[INSTRUCTIONS FOR THE TASK]:
Extract each record and reproduce it exactly.

[Records from a dataset]:
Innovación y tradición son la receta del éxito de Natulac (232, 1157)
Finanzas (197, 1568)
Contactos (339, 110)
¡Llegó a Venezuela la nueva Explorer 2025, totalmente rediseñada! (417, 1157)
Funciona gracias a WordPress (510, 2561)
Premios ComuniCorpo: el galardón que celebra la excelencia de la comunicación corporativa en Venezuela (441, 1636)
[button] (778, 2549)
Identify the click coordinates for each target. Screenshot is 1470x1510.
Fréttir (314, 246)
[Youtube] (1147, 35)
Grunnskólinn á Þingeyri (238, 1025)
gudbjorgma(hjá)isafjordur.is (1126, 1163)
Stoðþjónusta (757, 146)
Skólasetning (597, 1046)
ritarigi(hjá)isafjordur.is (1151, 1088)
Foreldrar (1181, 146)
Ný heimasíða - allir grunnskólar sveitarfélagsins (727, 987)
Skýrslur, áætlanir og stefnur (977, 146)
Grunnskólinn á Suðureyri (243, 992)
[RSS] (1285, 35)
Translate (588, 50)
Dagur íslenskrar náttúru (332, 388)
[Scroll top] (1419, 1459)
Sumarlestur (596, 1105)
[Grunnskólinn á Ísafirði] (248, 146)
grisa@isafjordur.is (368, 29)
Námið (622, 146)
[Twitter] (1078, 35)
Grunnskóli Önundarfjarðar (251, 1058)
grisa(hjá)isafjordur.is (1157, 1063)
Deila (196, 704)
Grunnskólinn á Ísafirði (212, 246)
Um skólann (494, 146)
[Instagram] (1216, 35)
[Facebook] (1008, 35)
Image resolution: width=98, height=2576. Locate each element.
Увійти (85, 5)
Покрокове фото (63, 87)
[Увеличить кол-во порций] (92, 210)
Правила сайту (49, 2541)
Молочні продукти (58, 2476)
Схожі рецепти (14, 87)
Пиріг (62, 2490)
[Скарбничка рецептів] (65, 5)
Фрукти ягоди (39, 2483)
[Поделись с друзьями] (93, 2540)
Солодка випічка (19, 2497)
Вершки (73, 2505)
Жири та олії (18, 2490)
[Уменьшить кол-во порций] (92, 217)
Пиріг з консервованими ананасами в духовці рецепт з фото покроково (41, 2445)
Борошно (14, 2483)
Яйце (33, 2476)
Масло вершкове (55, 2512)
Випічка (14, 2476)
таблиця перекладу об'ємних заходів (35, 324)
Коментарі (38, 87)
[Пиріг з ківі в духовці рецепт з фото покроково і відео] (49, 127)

[SOLVED PROBLEM]:
Innovación y tradición son la receta del éxito de Natulac (232, 1157)
Finanzas (197, 1568)
Contactos (339, 110)
¡Llegó a Venezuela la nueva Explorer 2025, totalmente rediseñada! (417, 1157)
Funciona gracias a WordPress (510, 2561)
Premios ComuniCorpo: el galardón que celebra la excelencia de la comunicación corporativa en Venezuela (441, 1636)
[button] (778, 2549)
Identify the click coordinates for each target. Screenshot is 1470x1510.
Fréttir (314, 246)
[Youtube] (1147, 35)
Grunnskólinn á Þingeyri (238, 1025)
gudbjorgma(hjá)isafjordur.is (1126, 1163)
Stoðþjónusta (757, 146)
Skólasetning (597, 1046)
ritarigi(hjá)isafjordur.is (1151, 1088)
Foreldrar (1181, 146)
Ný heimasíða - allir grunnskólar sveitarfélagsins (727, 987)
Skýrslur, áætlanir og stefnur (977, 146)
Grunnskólinn á Suðureyri (243, 992)
[RSS] (1285, 35)
Translate (588, 50)
Dagur íslenskrar náttúru (332, 388)
[Scroll top] (1419, 1459)
Sumarlestur (596, 1105)
[Grunnskólinn á Ísafirði] (248, 146)
grisa@isafjordur.is (368, 29)
Námið (622, 146)
[Twitter] (1078, 35)
Grunnskóli Önundarfjarðar (251, 1058)
grisa(hjá)isafjordur.is (1157, 1063)
Deila (196, 704)
Grunnskólinn á Ísafirði (212, 246)
Um skólann (494, 146)
[Instagram] (1216, 35)
[Facebook] (1008, 35)
Image resolution: width=98, height=2576. Locate each element.
Увійти (85, 5)
Покрокове фото (63, 87)
[Увеличить кол-во порций] (92, 210)
Правила сайту (49, 2541)
Молочні продукти (58, 2476)
Схожі рецепти (14, 87)
Пиріг (62, 2490)
[Скарбничка рецептів] (65, 5)
Фрукти ягоди (39, 2483)
[Поделись с друзьями] (93, 2540)
Солодка випічка (19, 2497)
Вершки (73, 2505)
Жири та олії (18, 2490)
[Уменьшить кол-во порций] (92, 217)
Пиріг з консервованими ананасами в духовці рецепт з фото покроково (41, 2445)
Борошно (14, 2483)
Яйце (33, 2476)
Масло вершкове (55, 2512)
Випічка (14, 2476)
таблиця перекладу об'ємних заходів (35, 324)
Коментарі (38, 87)
[Пиріг з ківі в духовці рецепт з фото покроково і відео] (49, 127)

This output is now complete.